Photo issue du site de l'Assemblée nationale ou de WikipediaBastien Lachaud :

Mais je n'ai encore abordé que l'aspect commercial du problème ; c'est en effet la priorité de l'Allemagne. Elle n'oublie pourtant pas la dimension militaire de la question spatiale. Je dois ici rappeler de quelle façon Berlin a déchiré les accords de Schwerin de 2002, qui prévoyaient le partage des compétences dans le domaine des satellites d'observation, et donc une dépendance mutuellement consentie entre la France et l'Allemagne : la France développerait la filière des satellites optiques tandis que l'Allemagne développerait celle des satellites radars. En 2017, pourtant, l'Allemagne a choisi de commander deux satellites optiques à son industriel OHB pour 400 millions d'euros. Adieu la complémentarité entre les deux nations ! Pendant des années, la France avait été incitée à sous-investir dans le domaine électromagnétique, et il fallait désormais remonter la pente ! Comment nos dirigeants peuvent-ils encore prétendre faire confiance à leurs homologues allemands ?

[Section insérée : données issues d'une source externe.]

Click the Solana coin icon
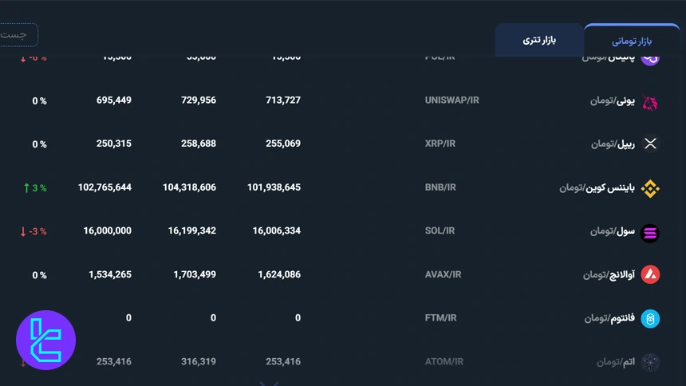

Face à cela, le Gouvernement est incapable de proposer un horizon différent pour une politique spatiale qui serait un facteur de progrès, de paix et de développement conforme à l'intérêt national et à l'intérêt général humain. Il reste enfermé dans des idées déjà périmées, fasciné par une vision erronée des réussites du New Space. Le CNES, instrument décisif de planification de la politique spatiale nationale, a été si gravement affaibli ces dernières années que le voilà ravalé au rang de simple opérateur parmi d'autres. Au lieu d'un État stratège de l'espace, le Gouvernement préfère continuer d'appliquer les méthodes ordinaires et inefficaces du libéralisme : privatisation et mise en concurrence.

Rien d'étonnant, me direz-vous, à ce que la start-up nation s'emballe pour le spatial, le considère comme un marché juteux et ne tienne la science pour rien d'autre que le supplément d'âme d'une industrie très lucrative. Le fait est pourtant bien établi que ça ne peut pas marcher comme ça : le mythe de l'initiative privée couronnée de succès dans le secteur spatial a fait long feu. Quiconque s'est penché une seconde sur le sujet sait bien que les prétendus capitaines d'industrie Elon Musk et Jeff Bezos, ainsi que leurs créatures SpaceX et Blue Origin, ne sont pas autre chose que des tiques gorgées d'argent public – les centaines de millions de dollars de contrats passés avec l'État américain !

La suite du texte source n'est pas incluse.